Les élections présidentielles et législatives ont été maintenues à la date prévue, malgré le séisme du 6 février qui a fait plus de 46.000 morts et dévasté des zones entières du sud et sud-est du pays.
Kemal Kiliçdaroglu, à la tête du Parti républicain du peuple (CHP, social-démocrate) depuis 2010, a promis un retour au jeu démocratique s’il est élu en mai.
« Nous établirons tous ensemble le pouvoir de la morale et de la justice », a déclaré M. Kiliçdaroglu dans la foulée de l’annonce. « Nous, en tant qu’Alliance de la nation, dirigerons la Turquie sur la base de la consultation et du compromis », a-t-il ajouté.

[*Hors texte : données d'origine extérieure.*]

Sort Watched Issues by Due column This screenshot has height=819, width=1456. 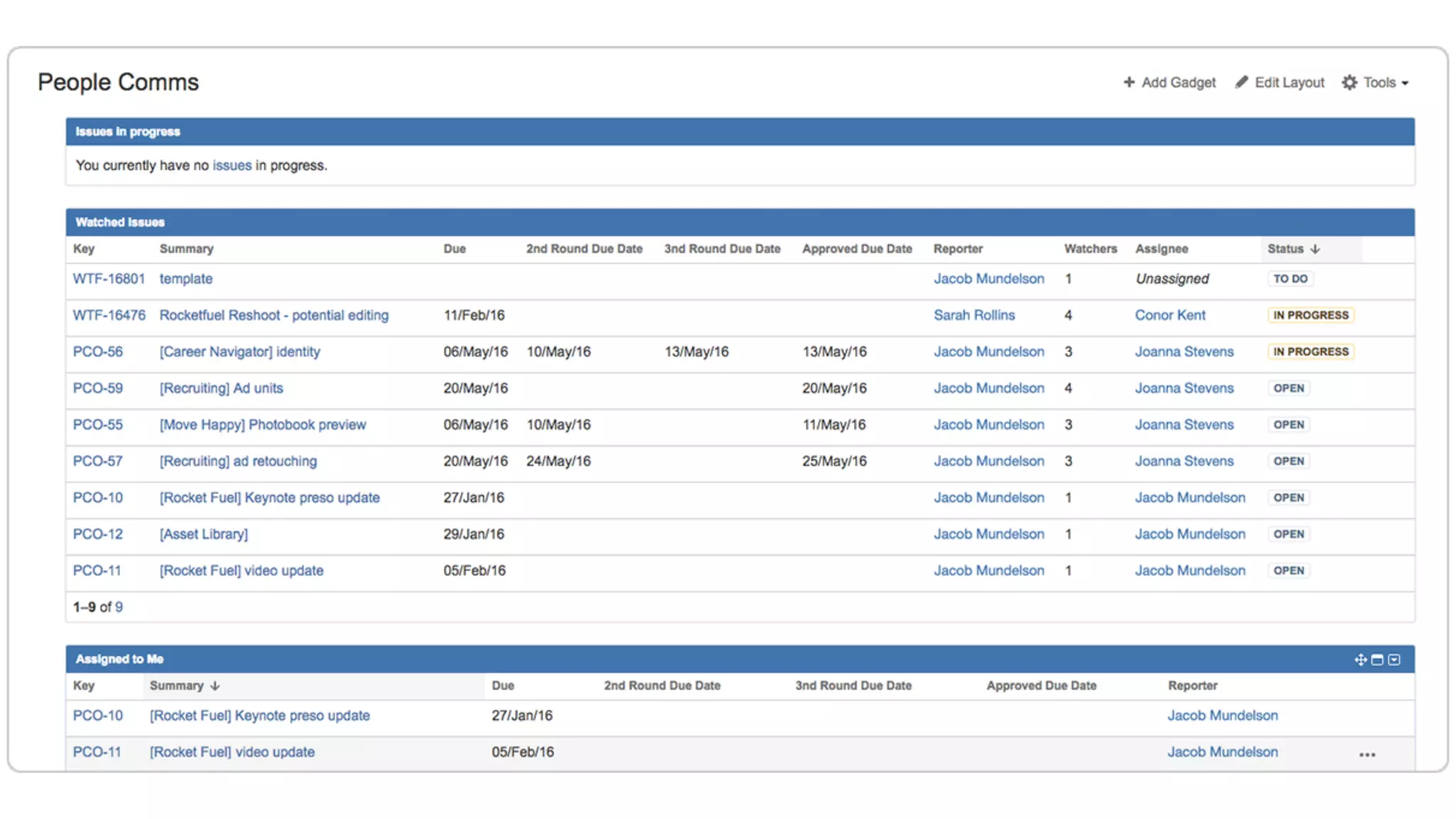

« La loi et la justice prévaudront », a-t-il dit encore.
Les maires d’Istanbul et d’Ankara passent leur tour
La coalition, baptisée « Alliance de la nation », avait manqué d’imploser vendredi, à dix semaines seulement du scrutin.
La présidente du Bon Parti (nationaliste), deuxième plus importante formation de la coalition, s’était opposée avec véhémence à la candidature de M. Kiliçdaroglu, enjoignant les populaires maires CHP d’Istanbul et d’Ankara, Ekrem Imamoglu et Mansur Yavas, à se présenter à sa place – ce qu’ils ont décliné.
Après avoir rencontré les deux maires puis M. Kiliçdaroglu à Ankara lundi, la cheffe du Bon Parti, Meral Aksener, a finalement repris sa place à la table de l’Alliance.
Pour une partie des soutiens de l’opposition, M. Kiliçdaroglu, ancien haut fonctionnaire âgé de 74 ans issu de la minorité alévie, souffre d’un manque de charisme face au chef de l’Etat sortant, candidat à sa succession.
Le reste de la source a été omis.